In der hochindustriealisierten, au­to­mati­sier­ten und produktiven Gesellschaft überfrachten berufstätige Menschen, aber auch Schulkinder, junge Heranwachsende, Hausfrauen oder Rentner ihr Denken mit überzogenen Vorstellungen und Erwartungen. Weibliche Führungskräfte der VR-Bank Rothenburg veranstalteten ein „Event für die Frau“ und warben mit den Faktoren „Genuss“ und „Zeit“ für ein „unvergessliches Erlebnis“ mit Musik von Chico Diaz und seinem „Orquesta Salsaborr“, erfrischenden Getränken, Häppchen und Bedientwerden. Früher war das Essen im Stehen ein Gebot der Eile, und man nannte es Imbiss. Heute heißt es „Flying Buffet“ oder „Fingerfood“ und es gilt als schick.

Wie Frauen, die bewegen, in Bewegung kommen, ihre Vorstellungen entwickeln und in praktische Arbeit umsetzen, während sie gleichzeitig ihren inneren Schweinehund überwinden, erzählten die hochdekorierte Weitspringerin Heike Drechsler, die seit Jahren für eine Krankenkasse im Bereich Gesundheitsmanagment arbeitet, und Elisabeth Pötschke, Mitarbeiterin einer der größten Versicherungsgesellschaften, die zur genossenschaftlichen Finanzgruppe der Volksbanken und Raiffeisenbanken ge­hört.

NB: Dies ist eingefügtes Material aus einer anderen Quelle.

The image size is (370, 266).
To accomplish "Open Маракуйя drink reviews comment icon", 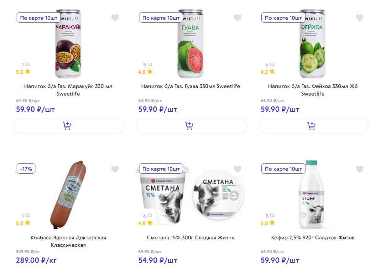I will (x=27, y=65).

Noch immer sportlich: Heike Drechsler. Fotos: Schäfer

Noch immer sportlich: Heike Drechsler. Fotos: Schäfer

Die „Freiraum-Referentin“ mit Schwerpunkt Absicherung und Vorsorge zeigte den rund dreihundert Zuhörerinnen auf, wie sie die richtige Strategie entwickeln, um auch im Alter genügend Geld für die schönen Dinge des Lebens zu haben und im Pflegefall Einbußen an Lebensqualität und am Vermögen gering zu halten. Die finanzielle Absicherung mit einer Ehe ist ein unsicheres Konstrukt. Inzwischen lassen sich auch ältere Paare scheiden.

Promifrau Heike Drechsler (48) hat Geschichte geschrieben. Als 15-Jährige gewann die gebürtige Thüringerin mit ihrem Weitsprung über die sieben Meter Marke die Junioren-Europameisterschaft. Das Goldkind absolvierte nach dem Abitur eine Feinmechanikerlehre für optische Instrumente und studierte Pädagogik. Sportlich entwickelte sie sich zur Königin der Leichtathletik. Sie wurde zweimal Weltmeisterin, fünfmal Europameisterin und gewann 19 internationale Titel. Ein deutsch-deutsches Kapitel mit vielen Brüchen, dem sie ein Happyend abrang.

Der Sport half ihr immer wieder über Schicksalsschläge und Durststrecken. Die Kindheit war überschattet vom Tod des Vaters, der nach einem Sturz aus einer Rummelplatzschaukel starb. Die Mutter brachte sie und ihre Geschwister als Schichtarbeiterin durch. In DDR-Sportschulen wurde das von der SED geförderte Talent auf Weltstandard getrimmt und mit 18 Jahren jüngste Weitsprungweltmeisterin und eine gefeierte Sportlerin Sie fühlte sich glücklich unter einer Glocke. Wie viele andere privilegierte Leistungsträger in der DDR, gehörte sie der Frei­en Deutschen Jugend (FDJ) an und zog mit 22 Jahren als SED-Abgeordnete ins Scheinparlament in Ostberlin ein. Sie war Teil eines Systems, in dem manipuliert, überwacht und sogar Spitzel bespitzelt wurden. Aus ihrer Famillie musste jemand wegen Republikflucht ins Gefängnis. Erst nach der Wende hat sie richtig begriffen, wie die Stasi gearbeitet hat.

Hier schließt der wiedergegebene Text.